National Editor

Marching toward Phase III studies with its multiple myeloma treatment, NeoRx Corp. raised $15.75 million in private placement of 1,575 newly created class of Series B convertible preferred stock to institutional investors.

The stock is convertible into about 3.15 million shares of common stock at $5 per share, with no mandatory dividends payable.

NeoRx's shares (NASDAQ:NERX) closed Monday at $5.02, up 14 cents.

Buyers of the convertibles also got five-year warrants to purchase an aggregate of 630,000 shares of common stock at $6 per share, which could generate $3.78 million more for the company.

The placement left NeoRx with about $29 million in cash and investment securities, enough to fund operations into 2005, and the company said its first patients are expected to enroll into the Phase III trial during 2004's first quarter.

NeoRx officials could not be reached for comment.

STR delivers high doses of radiation to tumor sites in the skeleton with minimal damage to organs outside the bone, NeoRx said, targeting bone and adjacent marrow with a small-molecule agent known as DOTMP, combined with the radionuclide holmium-166.

NeoRx plans to conduct a randomized, controlled study of STR in patients with the primary refractory form of bone marrow cancer, enrolling about 240 evaluable subjects, half in the experimental arm and half as controls.

+--

*Work instructions*
1. List every amount in the NeoRx article that is written with a dollar sign.
2. Echo the NeoRx article word for word from "National Editor" to "reached for comment.".
The entries that come next have no connection to the NeoRx article.

Stored items:
+--

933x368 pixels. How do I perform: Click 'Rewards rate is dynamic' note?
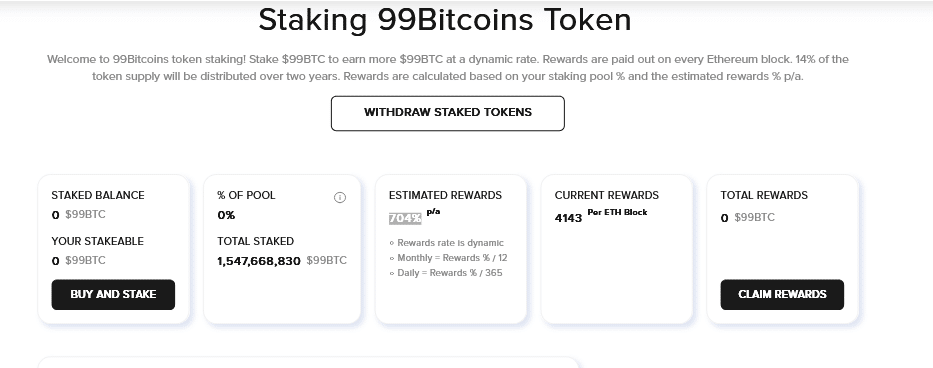click(446, 243)
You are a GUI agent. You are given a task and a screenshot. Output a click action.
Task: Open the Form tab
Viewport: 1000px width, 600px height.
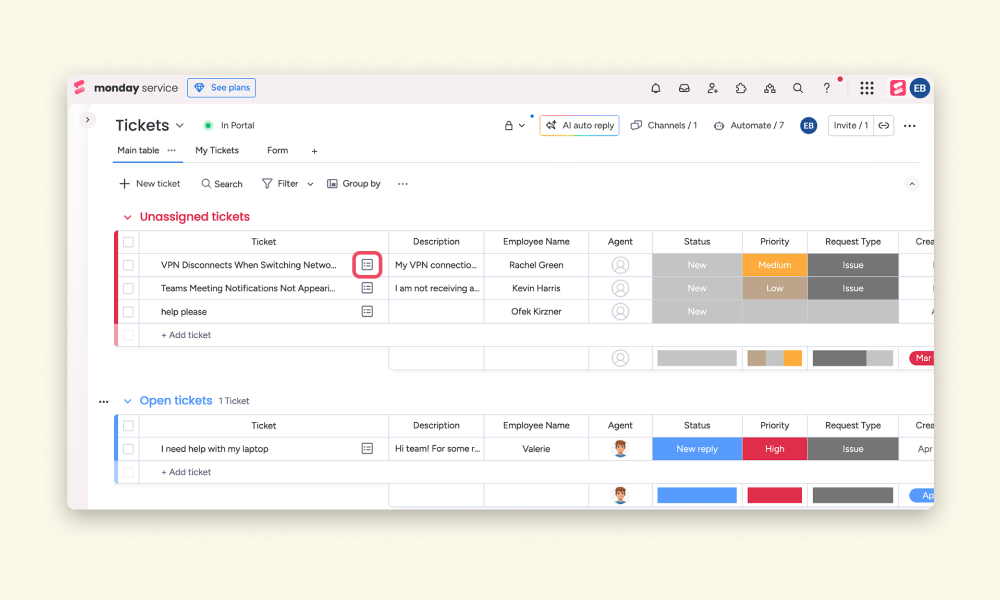point(277,150)
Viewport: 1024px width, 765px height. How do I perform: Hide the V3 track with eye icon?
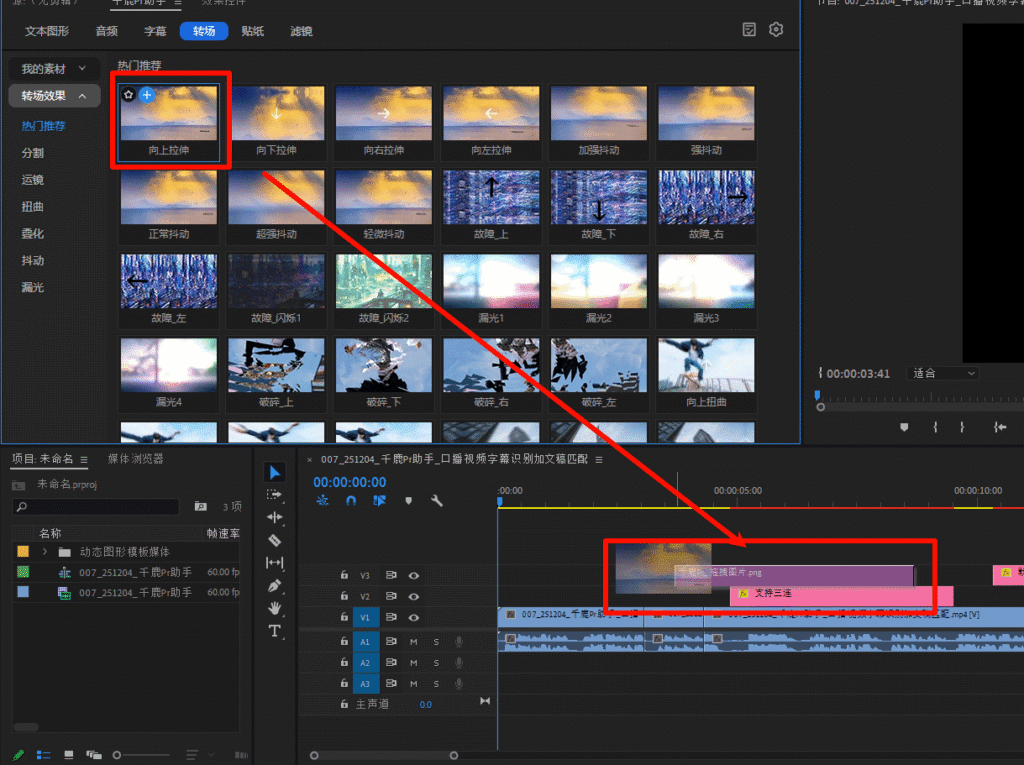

+--

*Answers provided*
1. $15.75 million, $5, $5.02, $6, $3.78 million, $29 million

2.
National Editor

Marching toward Phase III studies with its multiple myeloma treatment, NeoRx Corp. raised $15.75 million in private placement of 1,575 newly created class of Series B convertible preferred stock to institutional investors.

The stock is convertible into about 3.15 million shares of common stock at $5 per share, with no mandatory dividends payable.

NeoRx's shares (NASDAQ:NERX) closed Monday at $5.02, up 14 cents.

Buyers of the convertibles also got five-year warrants to purchase an aggregate of 630,000 shares of common stock at $6 per share, which could generate $3.78 million more for the company.

The placement left NeoRx with about $29 million in cash and investment securities, enough to fund operations into 2005, and the company said its first patients are expected to enroll into the Phase III trial during 2004's first quarter.

NeoRx officials could not be reached for comment.